==== INPUT RECORDS
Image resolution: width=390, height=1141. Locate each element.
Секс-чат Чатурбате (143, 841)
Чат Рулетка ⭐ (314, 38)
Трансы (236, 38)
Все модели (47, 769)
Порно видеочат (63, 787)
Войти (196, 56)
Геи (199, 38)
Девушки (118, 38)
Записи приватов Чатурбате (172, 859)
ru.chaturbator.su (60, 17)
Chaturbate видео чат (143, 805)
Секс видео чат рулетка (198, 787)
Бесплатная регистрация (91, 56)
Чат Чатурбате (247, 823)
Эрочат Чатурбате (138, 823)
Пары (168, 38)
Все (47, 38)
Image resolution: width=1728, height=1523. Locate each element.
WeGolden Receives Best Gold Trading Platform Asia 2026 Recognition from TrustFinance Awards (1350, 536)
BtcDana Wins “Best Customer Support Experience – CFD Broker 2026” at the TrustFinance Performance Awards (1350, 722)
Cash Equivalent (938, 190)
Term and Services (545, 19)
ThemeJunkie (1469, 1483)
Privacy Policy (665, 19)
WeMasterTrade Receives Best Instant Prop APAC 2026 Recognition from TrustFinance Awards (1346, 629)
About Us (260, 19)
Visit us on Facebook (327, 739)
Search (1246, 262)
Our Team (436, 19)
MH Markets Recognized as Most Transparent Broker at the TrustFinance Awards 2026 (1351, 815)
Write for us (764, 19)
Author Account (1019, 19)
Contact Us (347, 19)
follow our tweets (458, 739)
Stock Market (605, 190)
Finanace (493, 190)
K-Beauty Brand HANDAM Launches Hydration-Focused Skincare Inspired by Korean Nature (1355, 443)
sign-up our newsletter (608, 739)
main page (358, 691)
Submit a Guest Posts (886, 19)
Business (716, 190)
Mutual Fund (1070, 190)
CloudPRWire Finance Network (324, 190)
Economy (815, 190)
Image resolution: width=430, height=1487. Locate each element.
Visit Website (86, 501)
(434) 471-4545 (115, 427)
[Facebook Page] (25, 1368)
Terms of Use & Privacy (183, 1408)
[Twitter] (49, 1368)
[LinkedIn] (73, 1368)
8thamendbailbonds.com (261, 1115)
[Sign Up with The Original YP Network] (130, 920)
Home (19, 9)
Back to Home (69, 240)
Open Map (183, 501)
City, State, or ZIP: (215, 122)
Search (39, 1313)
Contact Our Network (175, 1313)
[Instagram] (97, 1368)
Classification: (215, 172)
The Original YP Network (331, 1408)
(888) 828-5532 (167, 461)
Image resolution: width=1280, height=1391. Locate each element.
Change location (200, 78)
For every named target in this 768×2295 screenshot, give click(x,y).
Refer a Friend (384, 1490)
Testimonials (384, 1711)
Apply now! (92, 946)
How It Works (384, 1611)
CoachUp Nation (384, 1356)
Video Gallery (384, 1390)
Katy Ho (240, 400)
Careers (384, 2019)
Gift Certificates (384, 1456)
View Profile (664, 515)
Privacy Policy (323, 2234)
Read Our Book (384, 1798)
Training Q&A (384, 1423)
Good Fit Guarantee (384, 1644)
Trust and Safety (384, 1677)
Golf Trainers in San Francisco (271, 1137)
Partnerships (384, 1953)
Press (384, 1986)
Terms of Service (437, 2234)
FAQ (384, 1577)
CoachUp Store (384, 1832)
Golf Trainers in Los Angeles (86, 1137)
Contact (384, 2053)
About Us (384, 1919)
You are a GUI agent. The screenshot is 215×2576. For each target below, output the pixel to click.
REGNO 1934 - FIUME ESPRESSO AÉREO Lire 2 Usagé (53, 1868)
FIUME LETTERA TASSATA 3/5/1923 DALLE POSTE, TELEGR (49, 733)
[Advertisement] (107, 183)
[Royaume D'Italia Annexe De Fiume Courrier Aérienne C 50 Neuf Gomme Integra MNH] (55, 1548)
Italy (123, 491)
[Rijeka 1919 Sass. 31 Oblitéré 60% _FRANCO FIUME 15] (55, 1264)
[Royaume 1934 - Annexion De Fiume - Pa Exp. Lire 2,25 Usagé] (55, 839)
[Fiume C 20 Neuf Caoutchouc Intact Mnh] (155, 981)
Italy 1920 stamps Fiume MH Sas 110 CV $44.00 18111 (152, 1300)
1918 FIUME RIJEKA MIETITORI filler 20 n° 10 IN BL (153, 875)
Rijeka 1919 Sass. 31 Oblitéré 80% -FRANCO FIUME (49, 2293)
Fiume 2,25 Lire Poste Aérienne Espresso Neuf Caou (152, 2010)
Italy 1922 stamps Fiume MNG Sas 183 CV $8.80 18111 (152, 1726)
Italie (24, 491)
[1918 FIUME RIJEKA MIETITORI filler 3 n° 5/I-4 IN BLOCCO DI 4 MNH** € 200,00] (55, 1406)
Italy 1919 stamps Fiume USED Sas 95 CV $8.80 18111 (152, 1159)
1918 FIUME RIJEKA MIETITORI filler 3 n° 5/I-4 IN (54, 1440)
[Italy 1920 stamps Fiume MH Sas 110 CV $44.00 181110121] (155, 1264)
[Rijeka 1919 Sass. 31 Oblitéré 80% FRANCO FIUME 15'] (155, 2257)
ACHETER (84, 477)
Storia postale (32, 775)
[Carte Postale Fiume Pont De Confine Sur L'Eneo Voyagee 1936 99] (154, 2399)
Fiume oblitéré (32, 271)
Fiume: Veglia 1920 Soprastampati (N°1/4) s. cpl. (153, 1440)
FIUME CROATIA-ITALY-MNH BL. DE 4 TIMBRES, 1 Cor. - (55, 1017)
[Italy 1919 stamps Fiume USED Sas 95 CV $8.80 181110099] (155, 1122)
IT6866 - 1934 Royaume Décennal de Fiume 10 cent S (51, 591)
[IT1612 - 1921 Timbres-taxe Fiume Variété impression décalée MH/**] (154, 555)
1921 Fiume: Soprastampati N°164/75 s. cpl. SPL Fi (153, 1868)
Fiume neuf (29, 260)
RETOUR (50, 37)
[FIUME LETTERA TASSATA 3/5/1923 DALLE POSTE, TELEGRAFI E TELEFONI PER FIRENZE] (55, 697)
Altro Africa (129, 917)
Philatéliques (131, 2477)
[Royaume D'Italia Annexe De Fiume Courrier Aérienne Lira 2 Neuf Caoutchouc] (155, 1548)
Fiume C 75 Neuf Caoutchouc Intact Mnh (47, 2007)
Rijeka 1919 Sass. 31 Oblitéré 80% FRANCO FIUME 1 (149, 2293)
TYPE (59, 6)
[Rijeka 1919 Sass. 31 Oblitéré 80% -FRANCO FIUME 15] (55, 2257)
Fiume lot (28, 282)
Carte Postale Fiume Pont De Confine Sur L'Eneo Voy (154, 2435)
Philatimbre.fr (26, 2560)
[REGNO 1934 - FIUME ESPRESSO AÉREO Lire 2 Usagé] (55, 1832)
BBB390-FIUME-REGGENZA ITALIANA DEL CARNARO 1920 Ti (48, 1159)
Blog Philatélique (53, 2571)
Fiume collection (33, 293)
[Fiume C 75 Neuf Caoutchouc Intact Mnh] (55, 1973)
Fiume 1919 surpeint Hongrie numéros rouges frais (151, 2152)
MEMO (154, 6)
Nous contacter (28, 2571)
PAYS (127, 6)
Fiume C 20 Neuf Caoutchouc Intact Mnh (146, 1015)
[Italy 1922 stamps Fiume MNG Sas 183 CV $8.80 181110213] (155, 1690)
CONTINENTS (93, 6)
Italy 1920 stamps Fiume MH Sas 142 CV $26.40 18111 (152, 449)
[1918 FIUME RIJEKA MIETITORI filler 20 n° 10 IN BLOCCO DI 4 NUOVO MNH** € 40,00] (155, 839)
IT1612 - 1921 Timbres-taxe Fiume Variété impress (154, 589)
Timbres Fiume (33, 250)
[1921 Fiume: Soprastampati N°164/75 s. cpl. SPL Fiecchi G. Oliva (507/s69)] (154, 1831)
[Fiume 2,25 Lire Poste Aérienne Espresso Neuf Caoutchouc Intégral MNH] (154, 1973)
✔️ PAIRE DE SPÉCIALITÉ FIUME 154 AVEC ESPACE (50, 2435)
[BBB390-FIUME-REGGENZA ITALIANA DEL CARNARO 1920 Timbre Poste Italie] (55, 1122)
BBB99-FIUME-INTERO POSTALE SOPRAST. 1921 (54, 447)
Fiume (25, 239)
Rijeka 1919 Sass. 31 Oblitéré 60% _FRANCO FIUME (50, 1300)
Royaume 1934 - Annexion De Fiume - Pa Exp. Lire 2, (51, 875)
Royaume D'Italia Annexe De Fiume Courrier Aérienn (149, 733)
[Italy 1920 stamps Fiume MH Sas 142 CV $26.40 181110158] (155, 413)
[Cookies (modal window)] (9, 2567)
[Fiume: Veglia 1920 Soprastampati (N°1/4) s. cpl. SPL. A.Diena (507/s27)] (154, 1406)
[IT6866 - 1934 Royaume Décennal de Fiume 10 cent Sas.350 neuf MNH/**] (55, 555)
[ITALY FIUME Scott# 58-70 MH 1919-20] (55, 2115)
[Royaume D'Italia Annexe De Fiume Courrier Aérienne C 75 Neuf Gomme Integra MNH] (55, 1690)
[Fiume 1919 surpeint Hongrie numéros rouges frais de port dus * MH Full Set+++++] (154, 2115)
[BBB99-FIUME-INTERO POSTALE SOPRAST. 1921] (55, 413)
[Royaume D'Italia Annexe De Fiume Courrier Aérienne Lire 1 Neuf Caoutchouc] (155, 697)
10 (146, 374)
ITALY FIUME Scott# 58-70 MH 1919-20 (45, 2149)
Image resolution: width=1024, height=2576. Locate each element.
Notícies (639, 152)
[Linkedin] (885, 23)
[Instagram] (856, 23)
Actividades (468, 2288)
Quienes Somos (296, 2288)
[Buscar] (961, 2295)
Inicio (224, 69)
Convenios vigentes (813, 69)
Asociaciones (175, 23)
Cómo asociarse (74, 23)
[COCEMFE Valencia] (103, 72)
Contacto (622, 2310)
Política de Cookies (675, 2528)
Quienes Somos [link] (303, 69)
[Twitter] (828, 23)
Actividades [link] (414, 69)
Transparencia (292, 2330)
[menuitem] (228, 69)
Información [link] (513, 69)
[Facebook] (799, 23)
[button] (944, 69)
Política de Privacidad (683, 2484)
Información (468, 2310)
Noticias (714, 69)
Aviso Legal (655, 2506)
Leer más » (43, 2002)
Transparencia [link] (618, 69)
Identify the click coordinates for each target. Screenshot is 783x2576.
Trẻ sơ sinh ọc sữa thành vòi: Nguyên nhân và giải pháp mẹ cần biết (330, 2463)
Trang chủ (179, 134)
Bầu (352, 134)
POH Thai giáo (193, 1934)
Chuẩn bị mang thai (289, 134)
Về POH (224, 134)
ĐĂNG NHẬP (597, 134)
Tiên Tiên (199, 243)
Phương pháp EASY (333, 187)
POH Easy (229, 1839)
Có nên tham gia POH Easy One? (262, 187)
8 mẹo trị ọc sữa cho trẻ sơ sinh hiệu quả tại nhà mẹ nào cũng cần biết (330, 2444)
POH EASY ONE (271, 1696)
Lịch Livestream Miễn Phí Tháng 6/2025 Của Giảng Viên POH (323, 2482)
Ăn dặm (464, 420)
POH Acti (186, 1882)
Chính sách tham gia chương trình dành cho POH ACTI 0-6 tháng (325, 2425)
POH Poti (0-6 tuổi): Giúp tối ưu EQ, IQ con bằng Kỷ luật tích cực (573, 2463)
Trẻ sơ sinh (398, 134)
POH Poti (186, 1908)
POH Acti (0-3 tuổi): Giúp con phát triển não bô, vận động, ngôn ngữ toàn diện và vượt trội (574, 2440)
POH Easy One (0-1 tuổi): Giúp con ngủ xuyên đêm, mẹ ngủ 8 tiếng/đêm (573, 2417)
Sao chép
========
**EXERCISE PROMPT**:
Would you copy out exactly the lines above that start at the one containing "You are a GUI" and end at the one containing "[Fiume C 20", inclusive?

**PROBLEM SOLUTION**:
You are a GUI agent. The screenshot is 215×2576. For each target below, output the pixel to click.
REGNO 1934 - FIUME ESPRESSO AÉREO Lire 2 Usagé (53, 1868)
FIUME LETTERA TASSATA 3/5/1923 DALLE POSTE, TELEGR (49, 733)
[Advertisement] (107, 183)
[Royaume D'Italia Annexe De Fiume Courrier Aérienne C 50 Neuf Gomme Integra MNH] (55, 1548)
Italy (123, 491)
[Rijeka 1919 Sass. 31 Oblitéré 60% _FRANCO FIUME 15] (55, 1264)
[Royaume 1934 - Annexion De Fiume - Pa Exp. Lire 2,25 Usagé] (55, 839)
[Fiume C 20 Neuf Caoutchouc Intact Mnh] (155, 981)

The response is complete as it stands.